# TEXT UNDER STUDY
>>>>
I related to this article a little too much. I, too, began to collapse under stress in my mid-40s.
I totally relate to being caught on the backfoot by sudden loss of competence. For me the loss of competence feels like a loss of value. And oof the overwhelm at simple to-do lists. I absolutely lost my shit yesterday, about how life is just doing tasks until you die.
Cries in ADHD. Seriously, I thought I was having a midlife crisis. Everything is just struggling to maintain and trying to tick off as much as possible from the list and somehow the list never changes anymore.
Great article. Unravelling is a perfect description of what we’re experiencing.
Has anyone read the book listed in the article? What’s Wrong With me? 101 Things Midlife Women Need to Know. Might be a good one to add to the list.
Does someone in your family have ADHD? Might seem odd to ask but something most people don’t know is that the symptoms of ADHD tend to get worse with menopause. Estrogen help to keep ADHD in check but when it drops so does the symptoms get worse.
Same thing can be noted before starting menstruation so women with ADHD might need a higher dose of their meds during that time.
I feel like I’m on the verge of a nervous breakdown and I know it’s because of my ADHD and peri menopause; not to sound dramatic but I honestly have been feeling like I might not make it out of this and will be another statistic, I don’t know how much more of this I can take. I was once hospitalized after a miscarriage for this same feeling; of course I was sad about the miscarriage but this and that is a different kind of feeling, it’s not a sad because of loss feeling; I feel empty inside, can’t sleep (for over 10 years), I can’t function, feel hollow inside, brain fog that is almost inexplainable, joint pain, you name it. I now know this is hormones but doesn’t stop me from wishing to not wake up; I have been dealing with these hormone issues my whole life and add the ADHD to it and I honestly feel like, game over, I’m done, someone please take me out.
<<<<
# YOUR TASK
Extend the reader comments on ADHD, menopause and midlife overwhelm past their final comment.

# SOURCE DATA
>>>>
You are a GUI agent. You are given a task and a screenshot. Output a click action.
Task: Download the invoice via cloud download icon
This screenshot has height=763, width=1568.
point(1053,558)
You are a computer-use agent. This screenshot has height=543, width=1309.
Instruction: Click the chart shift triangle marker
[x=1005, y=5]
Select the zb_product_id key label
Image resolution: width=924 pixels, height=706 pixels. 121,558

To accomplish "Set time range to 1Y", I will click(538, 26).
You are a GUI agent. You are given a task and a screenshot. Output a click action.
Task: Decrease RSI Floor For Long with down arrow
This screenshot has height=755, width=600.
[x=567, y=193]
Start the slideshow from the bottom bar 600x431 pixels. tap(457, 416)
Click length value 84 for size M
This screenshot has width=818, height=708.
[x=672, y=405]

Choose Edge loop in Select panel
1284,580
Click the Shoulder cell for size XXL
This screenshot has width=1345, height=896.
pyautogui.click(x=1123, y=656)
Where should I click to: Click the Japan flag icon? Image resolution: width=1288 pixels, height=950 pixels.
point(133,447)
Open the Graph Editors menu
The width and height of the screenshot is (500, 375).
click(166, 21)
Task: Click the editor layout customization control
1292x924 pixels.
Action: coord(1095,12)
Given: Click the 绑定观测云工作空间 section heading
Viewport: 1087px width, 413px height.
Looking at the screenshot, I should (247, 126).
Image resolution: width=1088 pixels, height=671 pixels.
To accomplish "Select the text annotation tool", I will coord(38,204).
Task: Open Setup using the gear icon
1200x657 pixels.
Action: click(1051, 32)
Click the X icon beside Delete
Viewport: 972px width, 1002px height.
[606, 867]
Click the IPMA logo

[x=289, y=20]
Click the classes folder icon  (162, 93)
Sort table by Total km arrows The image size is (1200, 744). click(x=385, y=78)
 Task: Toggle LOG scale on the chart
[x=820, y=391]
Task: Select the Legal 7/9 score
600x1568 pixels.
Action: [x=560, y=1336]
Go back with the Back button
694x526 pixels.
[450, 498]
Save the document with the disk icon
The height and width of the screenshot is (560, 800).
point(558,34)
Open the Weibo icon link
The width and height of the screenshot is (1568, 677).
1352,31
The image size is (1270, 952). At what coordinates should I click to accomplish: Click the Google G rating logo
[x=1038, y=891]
<<<<
# OUTPUT BELOW
Hey friend, I hear you. I have had a number of moments over the years, including the last few days, of not being able to take it anymore. So much joint pain, so much insomnia, so much sadness, so much shit! I cannot find relief from these debilitating symptoms, and many times, it just feels like too much. I’m turning 45 next week, I’ve been experiencing terrible peri symptoms since I was 37, and it all feels so unfair. When will it end? Why does it have to be so bad? Why is there so little help out there for us? I just want you to know you are not alone, and this shit is the worst. Hugs!
It’s not odd to ask at all! I am late-diagnosed with ADHD and ASD, and yes, my symptoms did get worse with menopause. It was actually the worsening of my symptoms that led me to seek diagnosis.
I’m wondering about this myself because I have always had issues with things but the past year has just been…out of control I guess? Some things my boss said to me after almost getting fired kind of got me thinking. I don’t know, I’ve looked into it and want to at least get checked. Just in case. And I am pretty sure I have dyscalculia I’ve never gotten diagnosed with so might do that too.
How did you even go about getting a diagnosis at a later age if I might ask. I’ve read it can be hard. I know I need to go see a doctor for physical stuff and might ask to see a therapist but the mental health kind of sucks with my insurance and hospital group. It’s been years. Somebody needs to drag me there kicking and screaming like a toddler. Lol. Been trying to make myself make an appointment for the past 4 months.
Not who you were asking but I was able to be diagnosed via my GP. This was after a year of therapy to make sure I wasn’t conflating things. My therapist agreed it was adhd however she could not diagnose so I went to a psych nurse who wanted to diagnose me as bipolar after an hour and one 10 question survey. Left there in tears because I am not bipolar! No one who knows me would say that either!!!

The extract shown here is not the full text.